* **REQUIRED WORK**:
Pictures aside, copy exactly each line from the one that holds "Task: Open the GST tab" through the last line of the records below.

### RECORDS ###

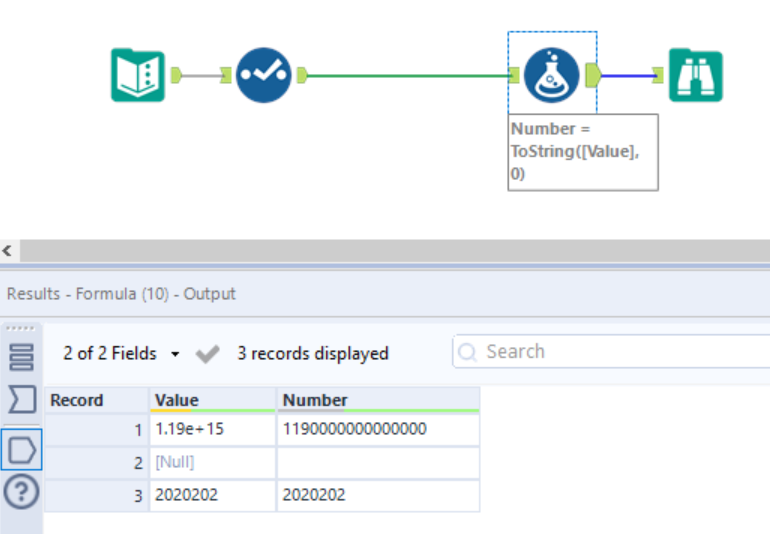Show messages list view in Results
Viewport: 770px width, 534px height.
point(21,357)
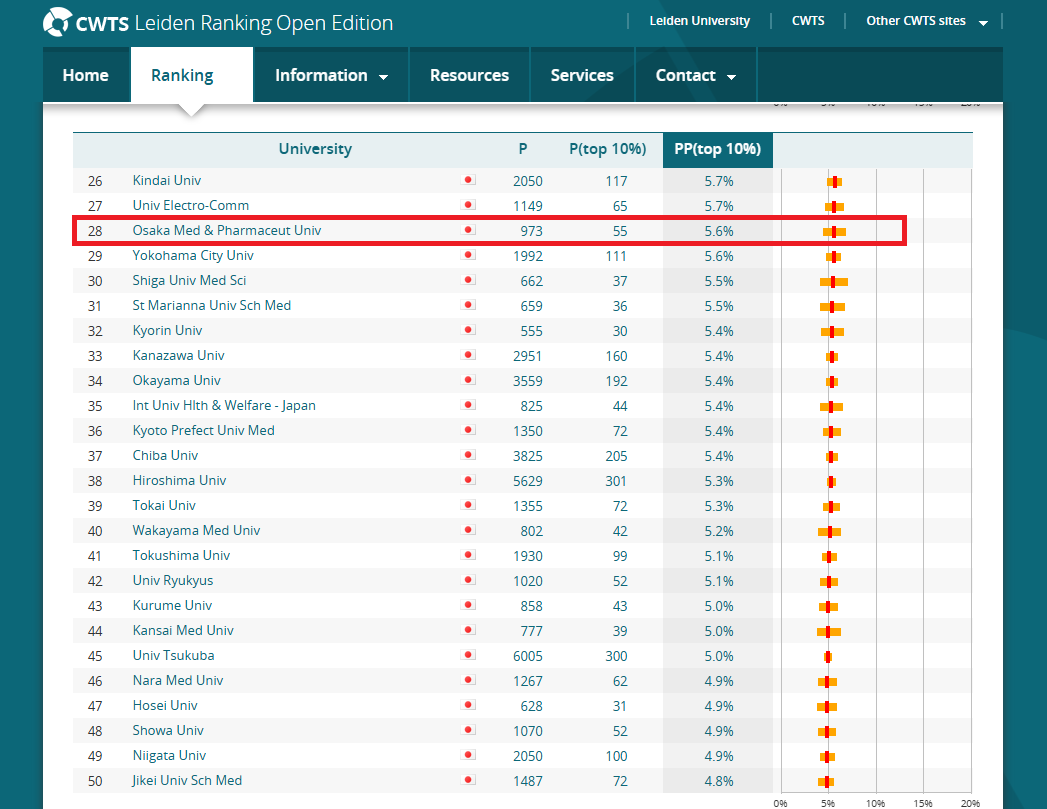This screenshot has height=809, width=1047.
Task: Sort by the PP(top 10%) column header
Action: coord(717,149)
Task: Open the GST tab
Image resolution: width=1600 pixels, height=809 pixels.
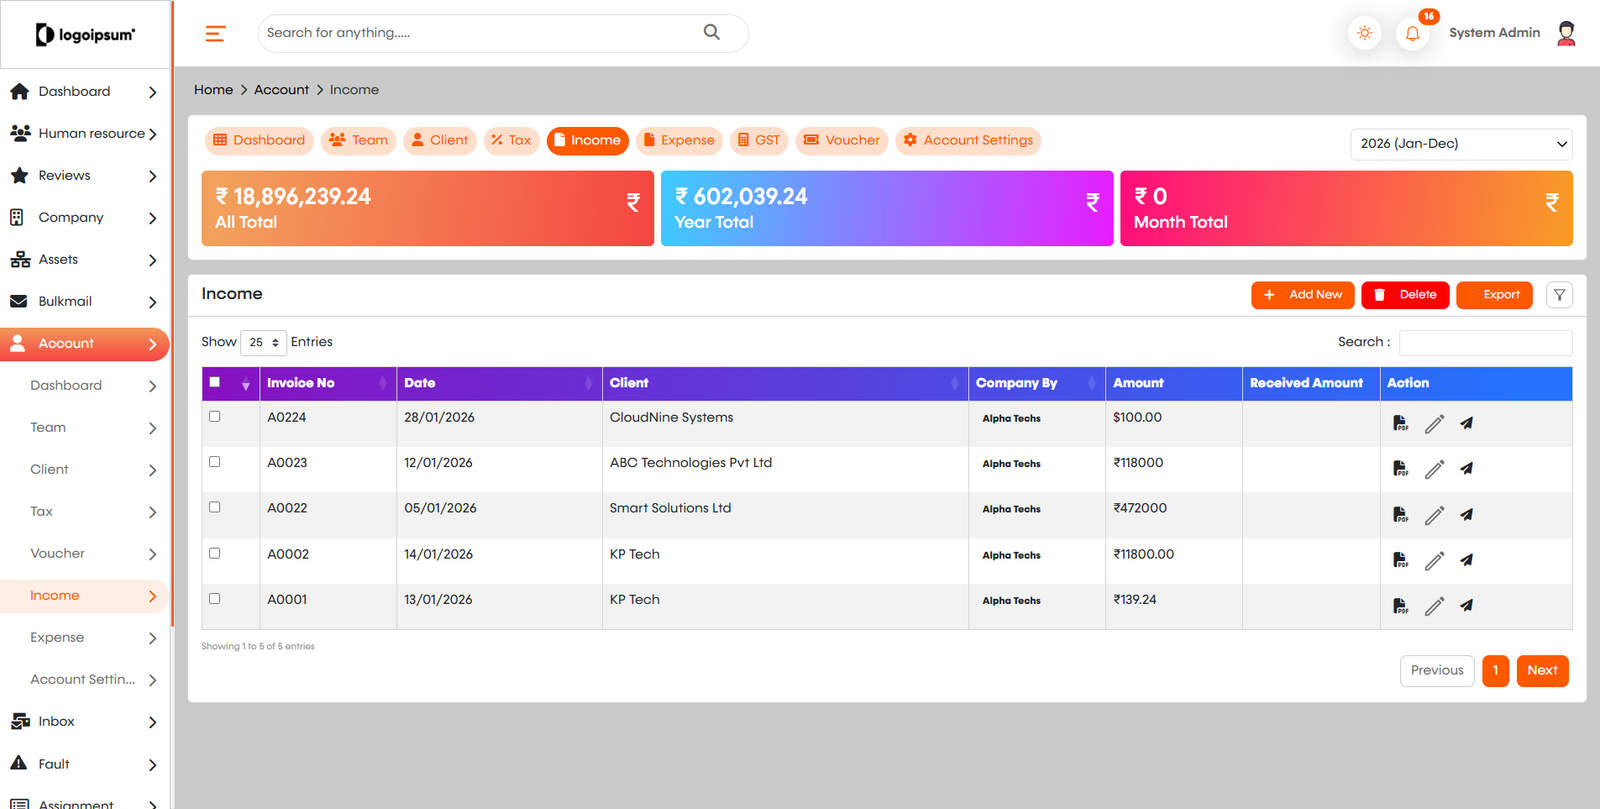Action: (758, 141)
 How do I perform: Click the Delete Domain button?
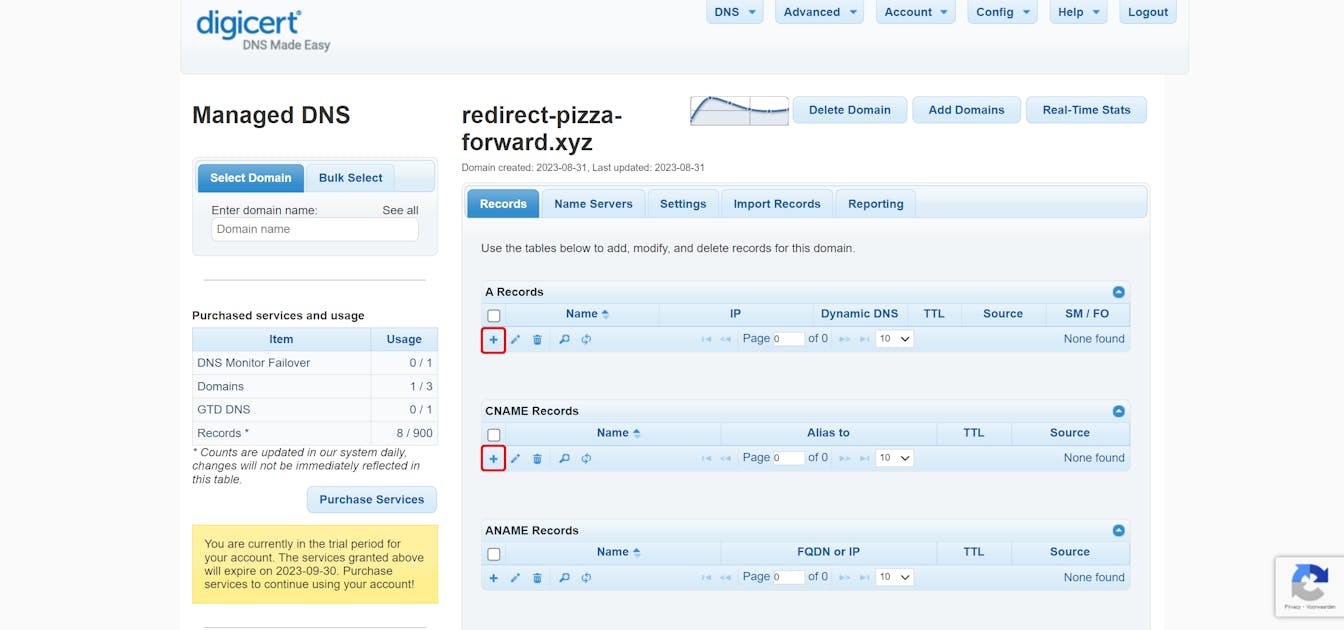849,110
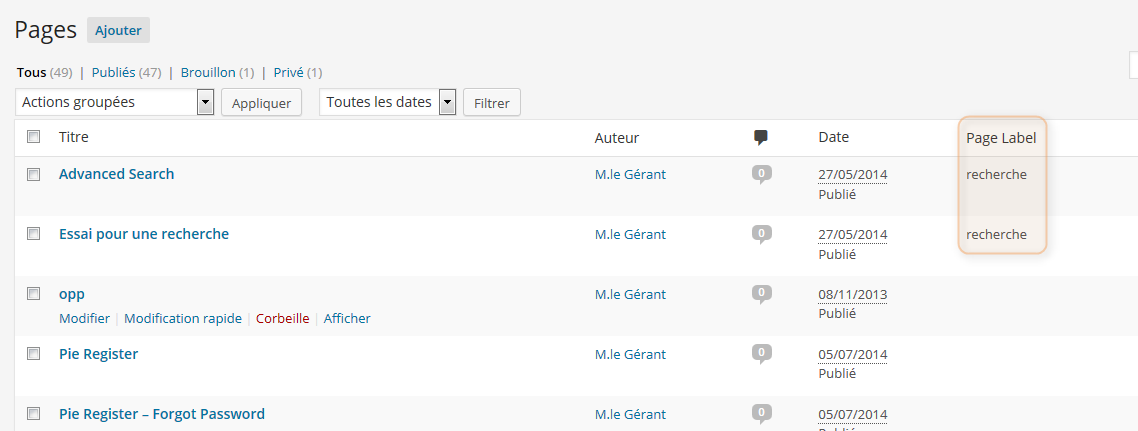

###

* **THE ANSWER**:
Task: Open the GST tab
Image resolution: width=1600 pixels, height=809 pixels.
Action: (758, 141)
 How do I perform: Click the Delete Domain button?
849,110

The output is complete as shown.